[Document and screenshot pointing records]
* * * * * * * * *

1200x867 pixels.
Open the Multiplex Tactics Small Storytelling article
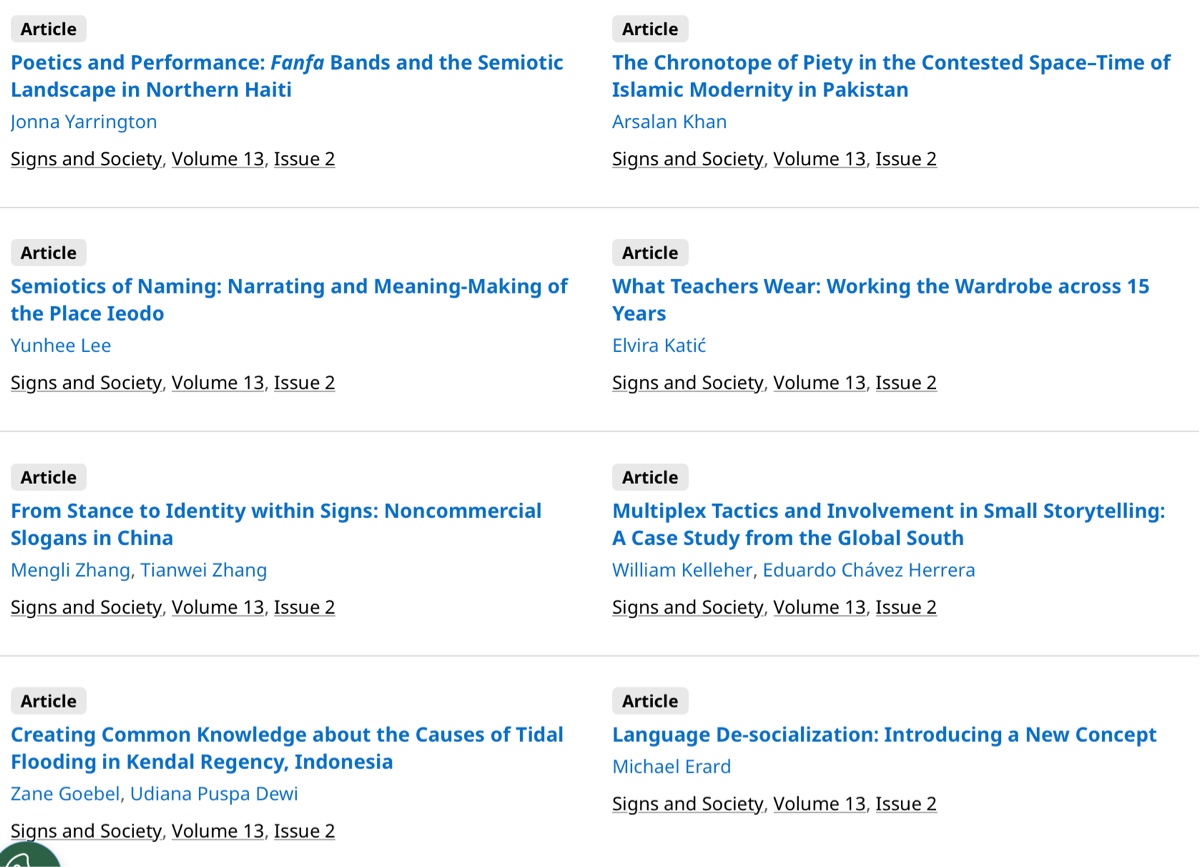coord(888,524)
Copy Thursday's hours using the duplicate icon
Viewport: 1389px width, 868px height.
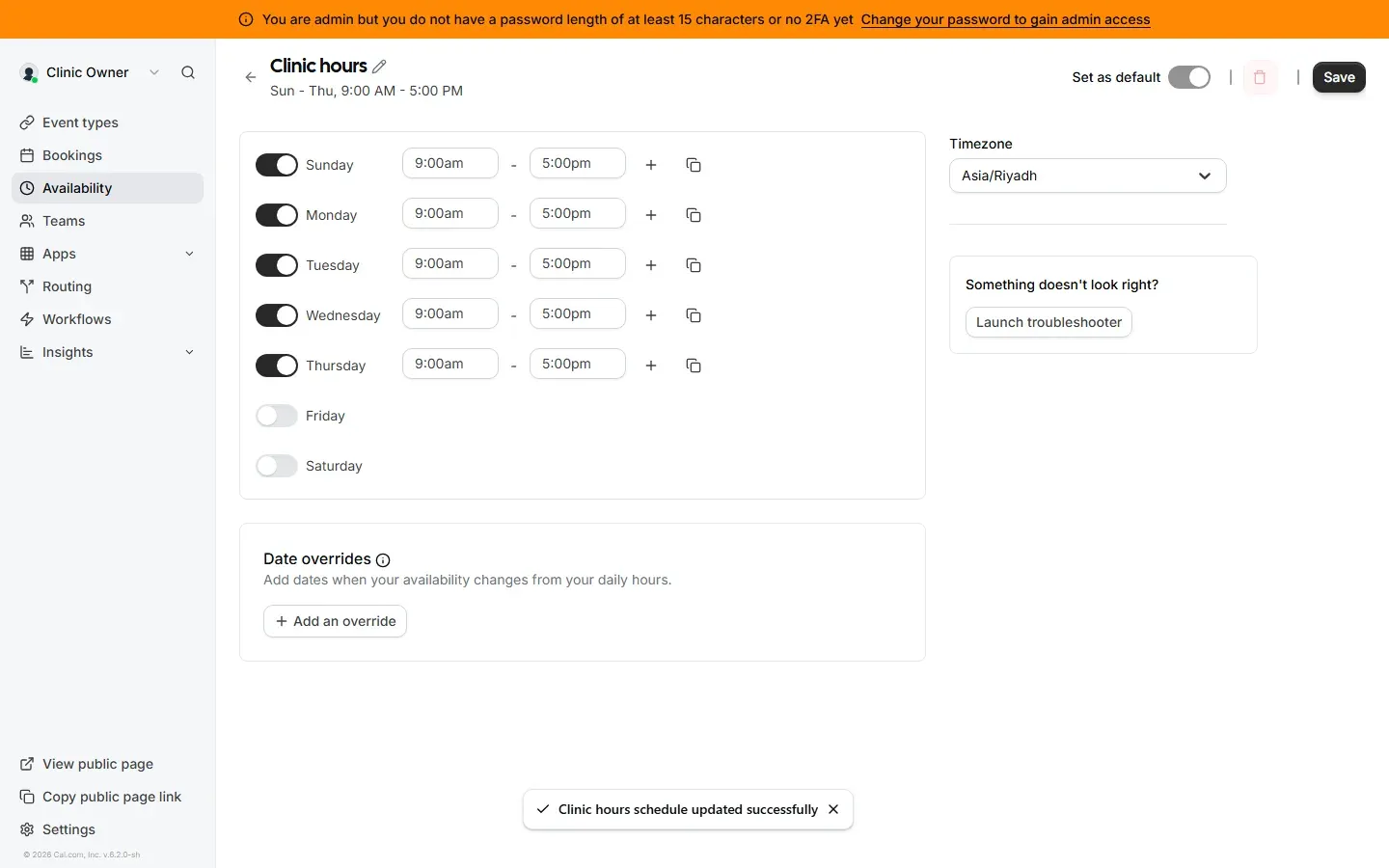pyautogui.click(x=694, y=366)
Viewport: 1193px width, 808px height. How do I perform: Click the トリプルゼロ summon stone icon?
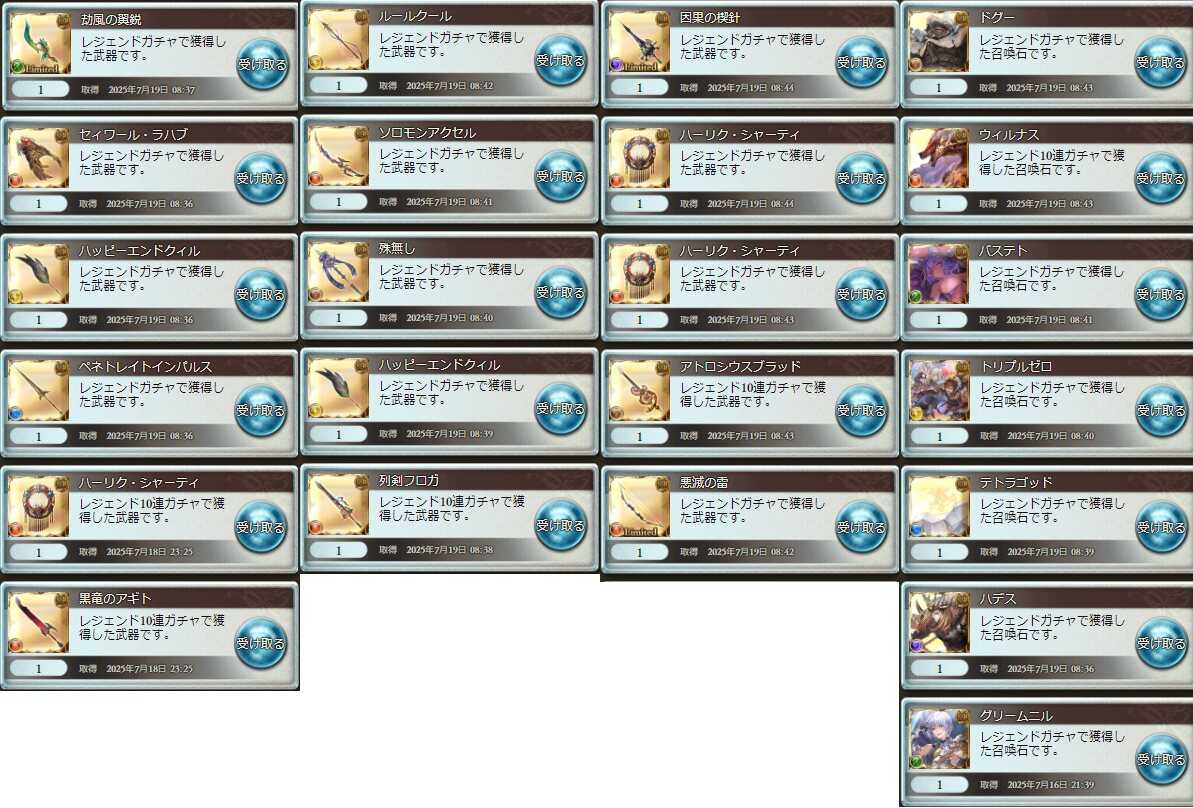tap(939, 390)
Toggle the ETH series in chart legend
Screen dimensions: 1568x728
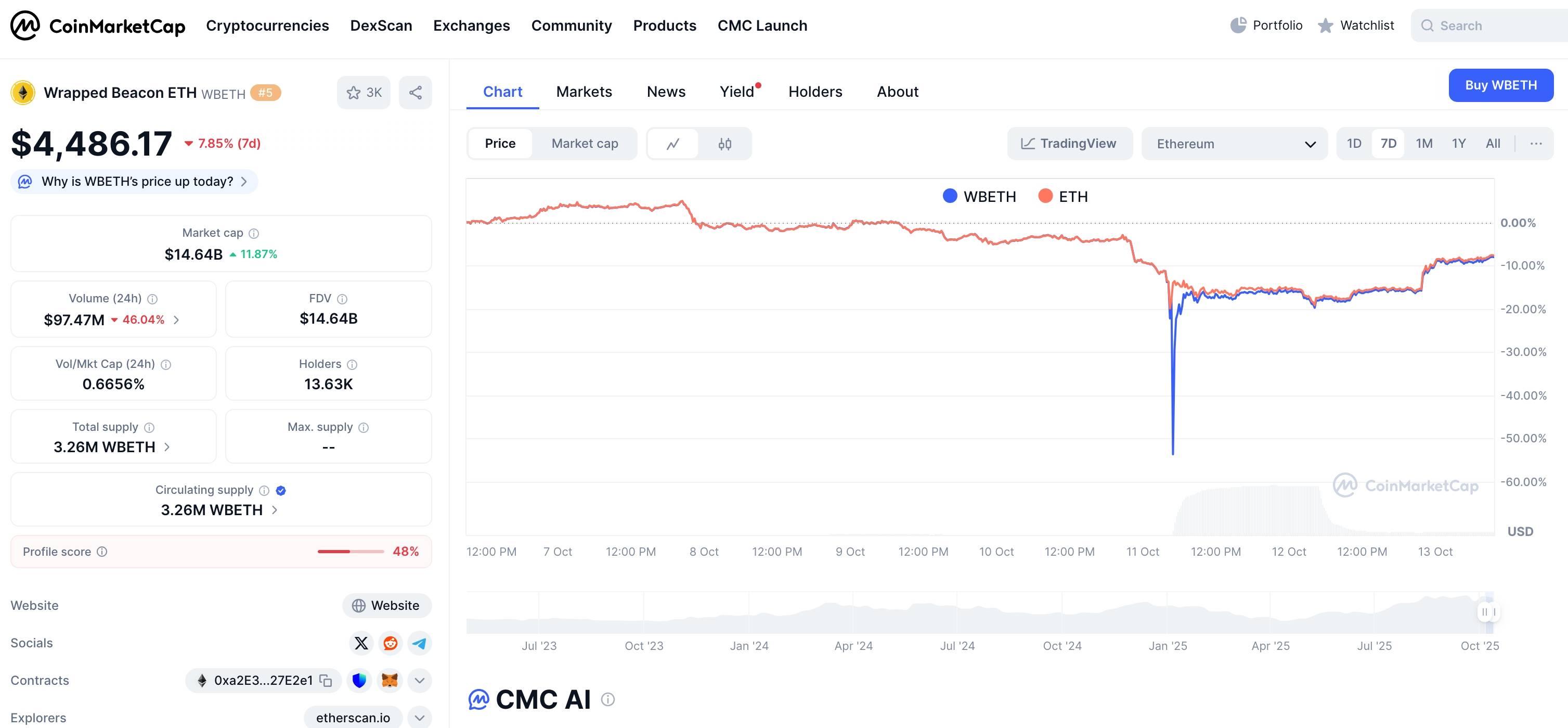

* * * * * * * * *

OBJECTIVE =
Put every line of the records into a Markdown table with the columns "No." and "Text", skipping blank lines. Leave the pictures out.

TASK SOLUTION =
| No. | Text |
|---|---|
| 1 | 1200x867 pixels. |
| 2 | Open the Multiplex Tactics Small Storytelling article |
| 3 | coord(888,524) |
| 4 | Copy Thursday's hours using the duplicate icon |
| 5 | Viewport: 1389px width, 868px height. |
| 6 | pyautogui.click(x=694, y=366) |
| 7 | Viewport: 1193px width, 808px height. How do I perform: Click the トリプルゼロ summon stone icon? |
| 8 | tap(939, 390) |
| 9 | Toggle the ETH series in chart legend |
| 10 | Screen dimensions: 1568x728 |